Ils ont marché aux côtés de parlementaires, élus locaux du RCD et du FFS, des avocats du barreau de Tizi Ouzou et des représentants syndicaux. A Alger, les journalistes de l’ENTV, qui avaient créé l’évènement fin février en tenant un sit-in sur leur lieu de travail pour exiger le respect du droit à l’information des citoyens, ont adressé hier une lettre de protestation au premier responsable de l’entreprise publique, Tewfik Khelladi. Dans le courrier dévoilé sur les réseaux sociaux, les journalistes de l’ENTV ont dénoncé le traitement réservé au mouvement populaire par leur média. «Nous, journalistes, réalisateurs, producteurs, techniciens et tous les professionnels de la télévision algérienne, signataires de la lettre du 7/3/2019 adressée au directeur général de l’ENTV suite au sit-in du 27/2/2019 tenu au siège de la Télévision (…), considérons que la télévision publique n’a pas assuré le service public qui devait être le sien.

En d’autres termes, nous avons constaté que les Algériens n’ont pas eu droit à une information juste, complète et impartiale», est-il écrit dans le document dans lequel ils affirment leur refus d’une quelconque «déformation des revendications populaires clairement exprimées, et ce dans le but de soutenir un quelconque cercle politique ou une quelconque initiative». Le Conseil national de l’Ordre des médecins et le Syndicat des praticiens de la santé publique appellent, pour leur part, à une marche nationale des blouses blanches dans toutes les grandes villes mardi 19 mars.

Protestation à Hassi Rmel

Au cœur d’un secteur-clé, les travailleurs de Sonatrach à Hassi Rmel ont organisé une manifestation imposante pour dire non à la prolongation du 4e mandat et demander le départ du P-dg de Sonatrach Abdelmoumen Ould Kaddour. Les images des travailleurs protestataires ont d’ailleurs été largement relayées sur les réseaux sociaux, ce qui n’a pas manqué de susciter l’inquiétude de certains experts en économie. Interrogé sur l’impact que pourrait avoir de telles actions sur l’économie nationale, l’enseignant universitaire Amar Belhimer a estimé que ce sont «des choses à ne pas faire» et qu’«il ne faut pas toucher à ce qui nourrit les Algériens».
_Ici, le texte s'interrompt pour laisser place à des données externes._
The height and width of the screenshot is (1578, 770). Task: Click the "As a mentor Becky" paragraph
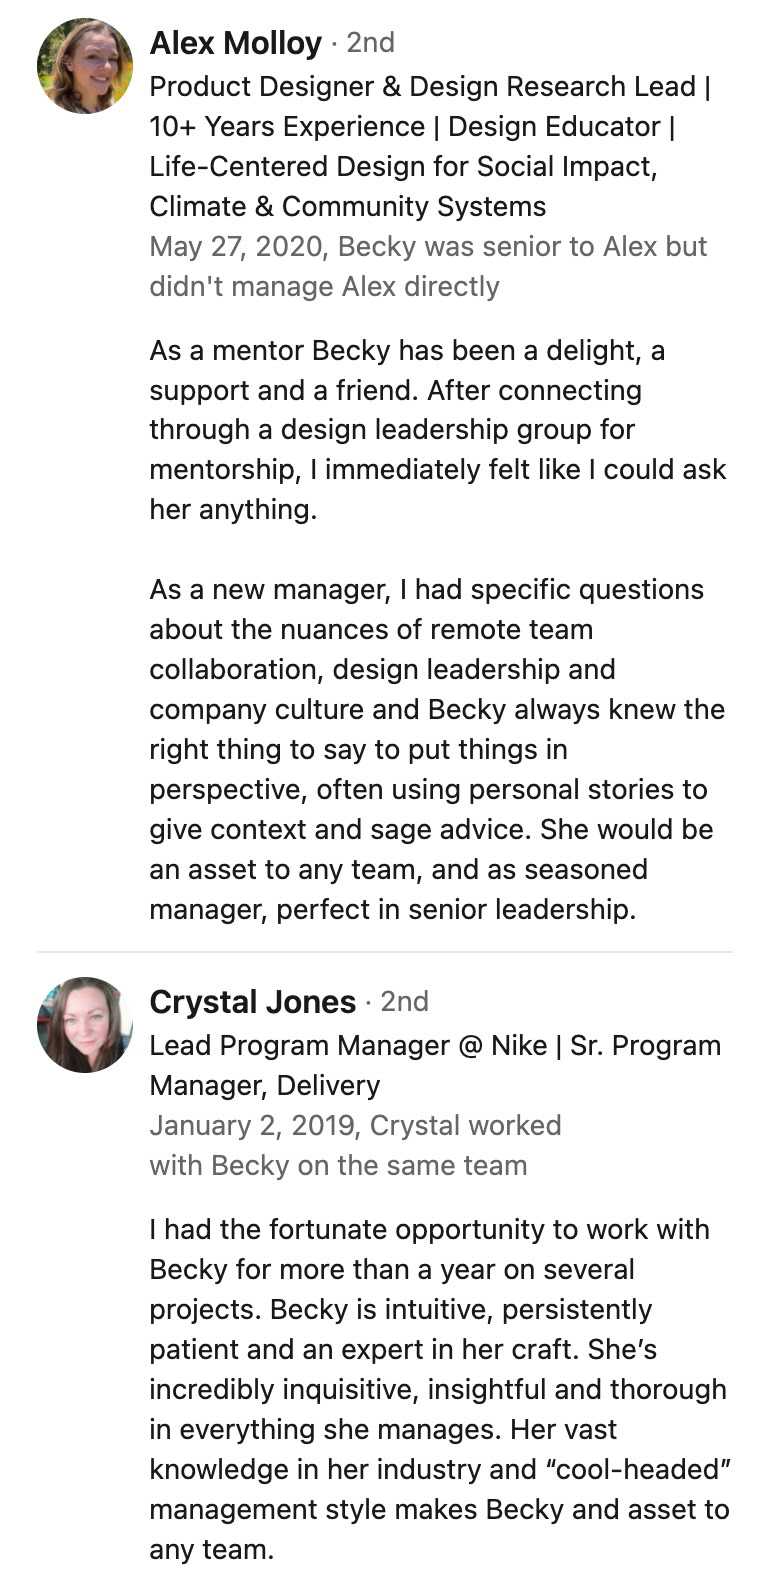tap(437, 430)
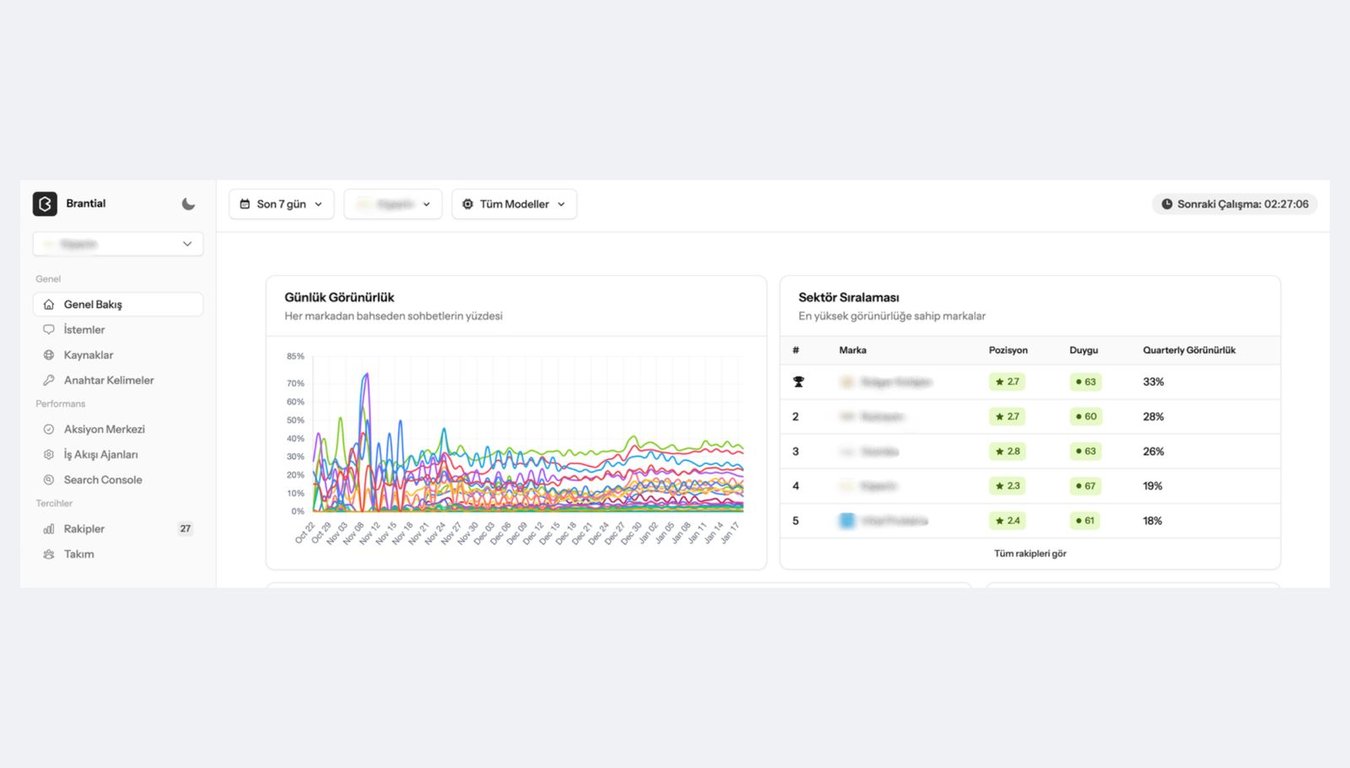
Task: Toggle dark mode with the moon icon
Action: 188,203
Mettant en garde contre un éventuel amalgame, Belhimer a indiqué qu’il «n’y a aucune relation entre les revendications exprimées par les Algériens et ce qui pourrait résulter d’un cahier des charges socioprofessionnel d’un syndicat, ce sont deux choses différentes. Il ne faut pas amalgamer car on touche à un secteur stratégique, sensible et nourricier». «Il faut préserver les moyens de subsistance si l’on veut continuer à lutter. Je suis contre la désobéissance civile, surtout dans un secteur aussi transcendant qui dépasse tout le monde et qui nous appartient à tous», a-t-il conclu. Pour rappel, il avait également mis en garde contre une grève dans l’industrie pétrolière et gazière nationale, car «excessivement dangereuse» et à «éviter absolument».